Ungewöhnliche Pferformances von Colman, Buckeley und Spall
Kleine schmutzige Briefe wurde von Thea Sharrock realisiert. In den Hauptrollen erleben wir Olivia Colman, Jessie Buckley und Timothy Spall. Eine spannende Zusammensetzung, zumal diese Personen nicht gerade für komödiantische Unterhaltung bekannt sind. Vielmehr ist dieses Trio für ernsthafte Charakter-Darstellungen bekannt. Jessie Buckley und später Olivia Colman fluchen, was das Zeug hält. Gerade von Colman hat man so etwas in den letzten Jahren noch nie gesehen. Gut, ihre Rolle als Queen Elizabeth II. aus The Crown, Sonya Falsworth aus Secret Invasion oder Anne aus The Father liessen solches Gefluche nicht gerade zu. Dennoch interessant zu sehen, wie Colman ihre Wandelbarkeit einmal mehr unter Beweis stellt. Mit ihrem eher schüchternen Schauspiel ist sie ein ruhiger Pol zu all den hitzigen Szenen.
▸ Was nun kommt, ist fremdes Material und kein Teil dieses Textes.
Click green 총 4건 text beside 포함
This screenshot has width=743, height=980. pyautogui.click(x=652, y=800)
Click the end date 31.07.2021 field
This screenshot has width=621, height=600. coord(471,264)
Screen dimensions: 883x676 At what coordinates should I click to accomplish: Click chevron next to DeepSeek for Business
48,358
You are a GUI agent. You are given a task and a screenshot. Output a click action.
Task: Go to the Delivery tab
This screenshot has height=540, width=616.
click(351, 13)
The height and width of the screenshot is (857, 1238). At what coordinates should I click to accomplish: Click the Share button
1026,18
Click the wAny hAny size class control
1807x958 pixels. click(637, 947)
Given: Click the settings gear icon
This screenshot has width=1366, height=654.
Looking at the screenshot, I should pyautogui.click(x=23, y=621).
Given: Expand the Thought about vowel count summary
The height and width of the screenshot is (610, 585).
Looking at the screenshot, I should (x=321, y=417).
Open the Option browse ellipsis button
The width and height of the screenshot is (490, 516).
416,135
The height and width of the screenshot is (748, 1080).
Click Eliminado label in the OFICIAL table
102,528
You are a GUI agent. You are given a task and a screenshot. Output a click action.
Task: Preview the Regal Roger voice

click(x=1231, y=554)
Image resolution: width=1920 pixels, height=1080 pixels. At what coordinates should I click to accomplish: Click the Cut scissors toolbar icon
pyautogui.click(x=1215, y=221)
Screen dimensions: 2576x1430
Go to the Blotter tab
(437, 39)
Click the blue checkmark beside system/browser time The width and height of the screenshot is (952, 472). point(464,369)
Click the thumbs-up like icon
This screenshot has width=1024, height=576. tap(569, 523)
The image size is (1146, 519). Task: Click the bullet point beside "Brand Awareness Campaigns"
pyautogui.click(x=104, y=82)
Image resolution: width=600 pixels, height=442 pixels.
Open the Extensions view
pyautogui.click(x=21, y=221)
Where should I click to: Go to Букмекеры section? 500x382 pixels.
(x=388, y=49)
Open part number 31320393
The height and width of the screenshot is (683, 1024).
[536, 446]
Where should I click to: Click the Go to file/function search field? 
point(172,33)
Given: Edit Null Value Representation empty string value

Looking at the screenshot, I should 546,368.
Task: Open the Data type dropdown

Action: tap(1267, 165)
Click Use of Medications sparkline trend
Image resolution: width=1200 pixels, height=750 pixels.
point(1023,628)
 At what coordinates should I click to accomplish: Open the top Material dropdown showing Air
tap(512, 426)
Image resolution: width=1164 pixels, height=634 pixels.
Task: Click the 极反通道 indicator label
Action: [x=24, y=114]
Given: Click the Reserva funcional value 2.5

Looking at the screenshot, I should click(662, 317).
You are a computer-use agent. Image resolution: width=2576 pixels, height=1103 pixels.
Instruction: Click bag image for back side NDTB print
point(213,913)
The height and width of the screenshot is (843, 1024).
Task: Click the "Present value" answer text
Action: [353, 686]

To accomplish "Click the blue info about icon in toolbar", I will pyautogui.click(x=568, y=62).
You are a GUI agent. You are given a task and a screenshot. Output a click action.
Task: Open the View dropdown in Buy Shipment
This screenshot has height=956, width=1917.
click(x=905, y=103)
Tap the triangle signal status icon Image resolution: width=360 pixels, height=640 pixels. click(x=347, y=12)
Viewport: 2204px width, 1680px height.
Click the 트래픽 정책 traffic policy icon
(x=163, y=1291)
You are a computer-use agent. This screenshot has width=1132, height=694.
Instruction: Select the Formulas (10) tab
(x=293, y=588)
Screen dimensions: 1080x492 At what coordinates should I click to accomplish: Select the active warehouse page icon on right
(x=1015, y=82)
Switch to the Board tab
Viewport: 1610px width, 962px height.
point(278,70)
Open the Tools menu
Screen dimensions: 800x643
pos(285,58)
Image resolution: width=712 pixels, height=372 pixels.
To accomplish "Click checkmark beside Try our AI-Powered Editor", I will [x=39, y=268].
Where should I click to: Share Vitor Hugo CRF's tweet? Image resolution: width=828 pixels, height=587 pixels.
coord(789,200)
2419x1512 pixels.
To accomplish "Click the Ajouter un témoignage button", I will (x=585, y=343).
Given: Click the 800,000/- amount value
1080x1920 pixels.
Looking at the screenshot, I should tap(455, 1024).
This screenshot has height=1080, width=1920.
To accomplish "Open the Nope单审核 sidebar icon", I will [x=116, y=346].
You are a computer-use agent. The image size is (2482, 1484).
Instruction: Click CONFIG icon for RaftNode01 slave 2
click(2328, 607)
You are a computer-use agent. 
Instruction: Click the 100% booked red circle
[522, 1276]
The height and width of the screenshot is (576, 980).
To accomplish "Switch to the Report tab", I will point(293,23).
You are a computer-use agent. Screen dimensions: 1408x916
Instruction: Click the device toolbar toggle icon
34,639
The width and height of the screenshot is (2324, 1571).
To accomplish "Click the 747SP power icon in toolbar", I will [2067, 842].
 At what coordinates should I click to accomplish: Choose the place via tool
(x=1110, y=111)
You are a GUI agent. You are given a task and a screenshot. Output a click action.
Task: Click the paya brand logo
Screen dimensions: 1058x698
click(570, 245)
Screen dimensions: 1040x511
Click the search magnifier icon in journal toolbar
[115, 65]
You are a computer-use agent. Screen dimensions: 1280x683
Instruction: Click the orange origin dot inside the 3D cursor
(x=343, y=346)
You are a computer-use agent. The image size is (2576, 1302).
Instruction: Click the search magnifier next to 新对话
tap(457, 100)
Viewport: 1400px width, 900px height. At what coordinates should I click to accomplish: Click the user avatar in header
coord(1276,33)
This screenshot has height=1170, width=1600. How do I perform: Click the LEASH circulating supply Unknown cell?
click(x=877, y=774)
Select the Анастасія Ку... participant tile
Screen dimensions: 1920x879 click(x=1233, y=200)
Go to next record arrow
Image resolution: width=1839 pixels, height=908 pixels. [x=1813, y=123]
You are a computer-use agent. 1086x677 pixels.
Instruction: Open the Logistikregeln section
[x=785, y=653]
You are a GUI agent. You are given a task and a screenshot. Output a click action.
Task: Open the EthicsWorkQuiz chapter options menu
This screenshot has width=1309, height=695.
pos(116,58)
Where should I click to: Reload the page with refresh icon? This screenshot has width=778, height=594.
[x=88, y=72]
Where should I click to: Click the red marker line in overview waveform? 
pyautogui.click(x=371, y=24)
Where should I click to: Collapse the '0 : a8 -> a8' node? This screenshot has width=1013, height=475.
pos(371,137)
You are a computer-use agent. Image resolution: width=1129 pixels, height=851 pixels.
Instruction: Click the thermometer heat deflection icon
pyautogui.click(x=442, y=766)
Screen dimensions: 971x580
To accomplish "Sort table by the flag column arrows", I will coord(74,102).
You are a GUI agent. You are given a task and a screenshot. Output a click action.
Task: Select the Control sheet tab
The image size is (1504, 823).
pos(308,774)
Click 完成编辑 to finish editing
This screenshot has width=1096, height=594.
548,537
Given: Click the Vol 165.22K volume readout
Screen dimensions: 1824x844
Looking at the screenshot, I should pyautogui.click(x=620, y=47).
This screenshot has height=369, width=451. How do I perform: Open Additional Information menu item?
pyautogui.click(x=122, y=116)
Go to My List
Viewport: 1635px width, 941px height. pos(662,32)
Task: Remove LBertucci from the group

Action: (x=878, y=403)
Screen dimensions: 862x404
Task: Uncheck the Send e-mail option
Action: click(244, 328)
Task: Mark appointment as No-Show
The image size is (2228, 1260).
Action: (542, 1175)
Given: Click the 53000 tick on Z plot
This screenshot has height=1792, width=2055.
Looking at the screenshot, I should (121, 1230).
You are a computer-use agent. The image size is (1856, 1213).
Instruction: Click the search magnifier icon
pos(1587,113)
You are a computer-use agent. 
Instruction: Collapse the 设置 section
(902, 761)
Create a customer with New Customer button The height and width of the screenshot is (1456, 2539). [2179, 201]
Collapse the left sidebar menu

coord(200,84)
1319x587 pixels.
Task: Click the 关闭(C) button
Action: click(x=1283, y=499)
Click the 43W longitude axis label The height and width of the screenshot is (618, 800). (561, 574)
Wahre Begebenheiten vs. Fiktion
So unglaublich die Story auch klingt, so wahr ist sie auch. Der Fall hat sich im frühen 20. Jahrhundert in Littlehampton zugetragen. Für den Film wurde die Geschichte jedoch adaptiert, ein paar der Figuren und viele Handlungsstränge sind fiktiv. Tatsächlich führten die Nachforschungen damals sogar zu einem Justizirrtum. Es gab vier Strafprozesse, bevor der wahre Schuldige endlich bestraft wurde. Erst als ein Detektiv der Metropolitan Police sich damit befasste, konnte Licht ins Dunkel gebracht werden. Der Fall forderte die Polizei und die Staatsanwaltschaft so sehr wie jedes Kapitalverbrechen. In der Inszenierung zeigt die Polizistin Gladys Moss ein enormes Engagement und will den Fall unbedingt lösen. Ihre Chefs und sogar die Opfer setzen sie herab und verweisen auf ihre untergeordnete Stellung in der Gesellschaft. Dadurch wird sie mutiger und entwickelt sich vom Underdog zur unverzichtbaren Helferin. Ich persönlich fand das spannend zu sehen. Obwohl dieser Teil der Geschichte wohl fiktiv ist, zeigt es, wie gut man einen gesellschaftskritischen Aspekt in einem kuriosen Fall der 1920er-Jahre einbauen kann.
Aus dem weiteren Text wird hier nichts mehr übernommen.